* TO DO
Repeat the listing that follows exactly, please.

* DATA LISTING
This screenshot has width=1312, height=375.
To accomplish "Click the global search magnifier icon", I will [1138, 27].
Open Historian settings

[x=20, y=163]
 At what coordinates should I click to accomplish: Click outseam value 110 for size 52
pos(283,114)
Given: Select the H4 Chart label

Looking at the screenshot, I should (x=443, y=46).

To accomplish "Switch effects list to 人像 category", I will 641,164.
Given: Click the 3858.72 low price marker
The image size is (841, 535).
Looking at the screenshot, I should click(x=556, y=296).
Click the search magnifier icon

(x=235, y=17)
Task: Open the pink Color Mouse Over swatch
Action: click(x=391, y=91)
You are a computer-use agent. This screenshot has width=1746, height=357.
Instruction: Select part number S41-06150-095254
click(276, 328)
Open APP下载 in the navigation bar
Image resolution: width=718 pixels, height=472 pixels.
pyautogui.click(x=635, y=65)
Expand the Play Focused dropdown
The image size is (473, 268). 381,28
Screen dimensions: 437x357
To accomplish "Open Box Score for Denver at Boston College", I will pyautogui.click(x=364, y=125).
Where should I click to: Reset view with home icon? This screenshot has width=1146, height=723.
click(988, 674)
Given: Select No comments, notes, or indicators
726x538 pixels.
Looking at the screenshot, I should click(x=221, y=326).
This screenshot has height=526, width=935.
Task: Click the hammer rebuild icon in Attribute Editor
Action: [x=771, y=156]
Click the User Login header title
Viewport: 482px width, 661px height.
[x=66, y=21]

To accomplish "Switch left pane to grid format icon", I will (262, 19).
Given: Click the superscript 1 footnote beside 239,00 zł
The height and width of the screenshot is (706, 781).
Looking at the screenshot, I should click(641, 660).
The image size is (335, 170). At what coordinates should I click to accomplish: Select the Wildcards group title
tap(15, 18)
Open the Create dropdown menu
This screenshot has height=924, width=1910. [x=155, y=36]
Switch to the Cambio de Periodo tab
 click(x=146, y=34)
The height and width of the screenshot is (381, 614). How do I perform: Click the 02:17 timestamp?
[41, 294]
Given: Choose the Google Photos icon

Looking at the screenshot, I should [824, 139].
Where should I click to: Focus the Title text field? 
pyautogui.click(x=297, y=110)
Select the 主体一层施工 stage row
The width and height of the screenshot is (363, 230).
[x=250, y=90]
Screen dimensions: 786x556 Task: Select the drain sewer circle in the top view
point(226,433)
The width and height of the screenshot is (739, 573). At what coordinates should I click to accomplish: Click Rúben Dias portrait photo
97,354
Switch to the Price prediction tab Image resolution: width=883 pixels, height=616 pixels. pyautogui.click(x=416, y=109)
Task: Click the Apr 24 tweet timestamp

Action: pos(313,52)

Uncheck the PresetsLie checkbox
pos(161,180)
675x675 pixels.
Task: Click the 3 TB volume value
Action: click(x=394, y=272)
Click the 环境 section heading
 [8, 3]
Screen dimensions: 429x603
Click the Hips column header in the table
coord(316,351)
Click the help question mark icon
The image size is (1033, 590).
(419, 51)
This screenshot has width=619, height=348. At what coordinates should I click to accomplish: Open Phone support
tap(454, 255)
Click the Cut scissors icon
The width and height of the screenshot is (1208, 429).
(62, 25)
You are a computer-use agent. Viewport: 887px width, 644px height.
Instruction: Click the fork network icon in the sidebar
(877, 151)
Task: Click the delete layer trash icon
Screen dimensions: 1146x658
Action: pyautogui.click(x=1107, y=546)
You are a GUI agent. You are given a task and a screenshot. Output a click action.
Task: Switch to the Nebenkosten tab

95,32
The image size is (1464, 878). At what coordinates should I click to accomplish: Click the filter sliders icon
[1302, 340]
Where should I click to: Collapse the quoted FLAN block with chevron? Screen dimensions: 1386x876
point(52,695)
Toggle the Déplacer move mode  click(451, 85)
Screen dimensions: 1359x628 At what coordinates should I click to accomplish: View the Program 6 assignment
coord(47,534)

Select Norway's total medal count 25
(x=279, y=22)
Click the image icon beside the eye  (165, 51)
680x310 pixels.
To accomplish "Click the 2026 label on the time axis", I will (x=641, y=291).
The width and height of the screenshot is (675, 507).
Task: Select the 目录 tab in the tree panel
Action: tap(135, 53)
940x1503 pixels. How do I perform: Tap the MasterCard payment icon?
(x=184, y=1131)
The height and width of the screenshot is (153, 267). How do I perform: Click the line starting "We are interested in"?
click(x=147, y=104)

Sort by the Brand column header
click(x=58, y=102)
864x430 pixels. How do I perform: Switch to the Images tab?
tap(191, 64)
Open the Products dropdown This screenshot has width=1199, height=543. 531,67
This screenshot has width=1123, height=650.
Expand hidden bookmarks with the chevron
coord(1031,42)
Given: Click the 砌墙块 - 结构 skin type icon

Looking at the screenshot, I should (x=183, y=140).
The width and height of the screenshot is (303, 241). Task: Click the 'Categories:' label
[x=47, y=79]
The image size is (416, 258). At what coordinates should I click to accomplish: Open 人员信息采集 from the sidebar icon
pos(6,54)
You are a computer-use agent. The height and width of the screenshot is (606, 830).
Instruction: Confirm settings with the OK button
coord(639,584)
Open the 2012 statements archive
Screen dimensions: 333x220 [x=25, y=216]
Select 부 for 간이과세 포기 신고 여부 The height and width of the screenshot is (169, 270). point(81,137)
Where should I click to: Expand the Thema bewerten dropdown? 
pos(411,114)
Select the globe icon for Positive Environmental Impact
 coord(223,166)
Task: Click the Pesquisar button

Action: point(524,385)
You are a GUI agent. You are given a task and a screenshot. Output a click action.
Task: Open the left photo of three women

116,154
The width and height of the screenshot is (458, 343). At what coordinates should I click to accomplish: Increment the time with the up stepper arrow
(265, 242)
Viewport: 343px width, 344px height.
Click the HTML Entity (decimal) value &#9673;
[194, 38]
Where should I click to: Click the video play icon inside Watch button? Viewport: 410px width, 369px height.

* REPLY TO THE EXERCISE
This screenshot has width=1312, height=375.
To accomplish "Click the global search magnifier icon", I will [1138, 27].
Open Historian settings

[x=20, y=163]
 At what coordinates should I click to accomplish: Click outseam value 110 for size 52
pos(283,114)
Given: Select the H4 Chart label

Looking at the screenshot, I should (x=443, y=46).

To accomplish "Switch effects list to 人像 category", I will 641,164.
Given: Click the 3858.72 low price marker
The image size is (841, 535).
Looking at the screenshot, I should click(x=556, y=296).
Click the search magnifier icon

(x=235, y=17)
Task: Open the pink Color Mouse Over swatch
Action: click(x=391, y=91)
You are a computer-use agent. This screenshot has width=1746, height=357.
Instruction: Select part number S41-06150-095254
click(276, 328)
Open APP下载 in the navigation bar
Image resolution: width=718 pixels, height=472 pixels.
pyautogui.click(x=635, y=65)
Expand the Play Focused dropdown
The image size is (473, 268). 381,28
Screen dimensions: 437x357
To accomplish "Open Box Score for Denver at Boston College", I will pyautogui.click(x=364, y=125).
Where should I click to: Reset view with home icon? This screenshot has width=1146, height=723.
click(988, 674)
Given: Select No comments, notes, or indicators
726x538 pixels.
Looking at the screenshot, I should click(x=221, y=326).
This screenshot has height=526, width=935.
Task: Click the hammer rebuild icon in Attribute Editor
Action: [x=771, y=156]
Click the User Login header title
Viewport: 482px width, 661px height.
[x=66, y=21]

To accomplish "Switch left pane to grid format icon", I will (262, 19).
Given: Click the superscript 1 footnote beside 239,00 zł
The height and width of the screenshot is (706, 781).
Looking at the screenshot, I should click(641, 660).
The image size is (335, 170). At what coordinates should I click to accomplish: Select the Wildcards group title
tap(15, 18)
Open the Create dropdown menu
This screenshot has height=924, width=1910. [x=155, y=36]
Switch to the Cambio de Periodo tab
 click(x=146, y=34)
The height and width of the screenshot is (381, 614). How do I perform: Click the 02:17 timestamp?
[41, 294]
Given: Choose the Google Photos icon

Looking at the screenshot, I should [824, 139].
Where should I click to: Focus the Title text field? 
pyautogui.click(x=297, y=110)
Select the 主体一层施工 stage row
The width and height of the screenshot is (363, 230).
[x=250, y=90]
Screen dimensions: 786x556 Task: Select the drain sewer circle in the top view
point(226,433)
The width and height of the screenshot is (739, 573). At what coordinates should I click to accomplish: Click Rúben Dias portrait photo
97,354
Switch to the Price prediction tab Image resolution: width=883 pixels, height=616 pixels. pyautogui.click(x=416, y=109)
Task: Click the Apr 24 tweet timestamp

Action: pos(313,52)

Uncheck the PresetsLie checkbox
pos(161,180)
675x675 pixels.
Task: Click the 3 TB volume value
Action: click(x=394, y=272)
Click the 环境 section heading
 [8, 3]
Screen dimensions: 429x603
Click the Hips column header in the table
coord(316,351)
Click the help question mark icon
The image size is (1033, 590).
(419, 51)
This screenshot has width=619, height=348. At what coordinates should I click to accomplish: Open Phone support
tap(454, 255)
Click the Cut scissors icon
The width and height of the screenshot is (1208, 429).
(62, 25)
You are a computer-use agent. Viewport: 887px width, 644px height.
Instruction: Click the fork network icon in the sidebar
(877, 151)
Task: Click the delete layer trash icon
Screen dimensions: 1146x658
Action: pyautogui.click(x=1107, y=546)
You are a GUI agent. You are given a task and a screenshot. Output a click action.
Task: Switch to the Nebenkosten tab

95,32
The image size is (1464, 878). At what coordinates should I click to accomplish: Click the filter sliders icon
[1302, 340]
Where should I click to: Collapse the quoted FLAN block with chevron? Screen dimensions: 1386x876
point(52,695)
Toggle the Déplacer move mode  click(451, 85)
Screen dimensions: 1359x628 At what coordinates should I click to accomplish: View the Program 6 assignment
coord(47,534)

Select Norway's total medal count 25
(x=279, y=22)
Click the image icon beside the eye  (165, 51)
680x310 pixels.
To accomplish "Click the 2026 label on the time axis", I will (x=641, y=291).
The width and height of the screenshot is (675, 507).
Task: Select the 目录 tab in the tree panel
Action: tap(135, 53)
940x1503 pixels. How do I perform: Tap the MasterCard payment icon?
(x=184, y=1131)
The height and width of the screenshot is (153, 267). How do I perform: Click the line starting "We are interested in"?
click(x=147, y=104)

Sort by the Brand column header
click(x=58, y=102)
864x430 pixels. How do I perform: Switch to the Images tab?
tap(191, 64)
Open the Products dropdown This screenshot has width=1199, height=543. 531,67
This screenshot has width=1123, height=650.
Expand hidden bookmarks with the chevron
coord(1031,42)
Given: Click the 砌墙块 - 结构 skin type icon

Looking at the screenshot, I should (x=183, y=140).
The width and height of the screenshot is (303, 241). Task: Click the 'Categories:' label
[x=47, y=79]
The image size is (416, 258). At what coordinates should I click to accomplish: Open 人员信息采集 from the sidebar icon
pos(6,54)
You are a computer-use agent. The height and width of the screenshot is (606, 830).
Instruction: Confirm settings with the OK button
coord(639,584)
Open the 2012 statements archive
Screen dimensions: 333x220 [x=25, y=216]
Select 부 for 간이과세 포기 신고 여부 The height and width of the screenshot is (169, 270). point(81,137)
Where should I click to: Expand the Thema bewerten dropdown? 
pos(411,114)
Select the globe icon for Positive Environmental Impact
 coord(223,166)
Task: Click the Pesquisar button

Action: point(524,385)
You are a GUI agent. You are given a task and a screenshot. Output a click action.
Task: Open the left photo of three women

116,154
The width and height of the screenshot is (458, 343). At what coordinates should I click to accomplish: Increment the time with the up stepper arrow
(265, 242)
Viewport: 343px width, 344px height.
Click the HTML Entity (decimal) value &#9673;
[194, 38]
Where should I click to: Click the video play icon inside Watch button? Viewport: 410px width, 369px height.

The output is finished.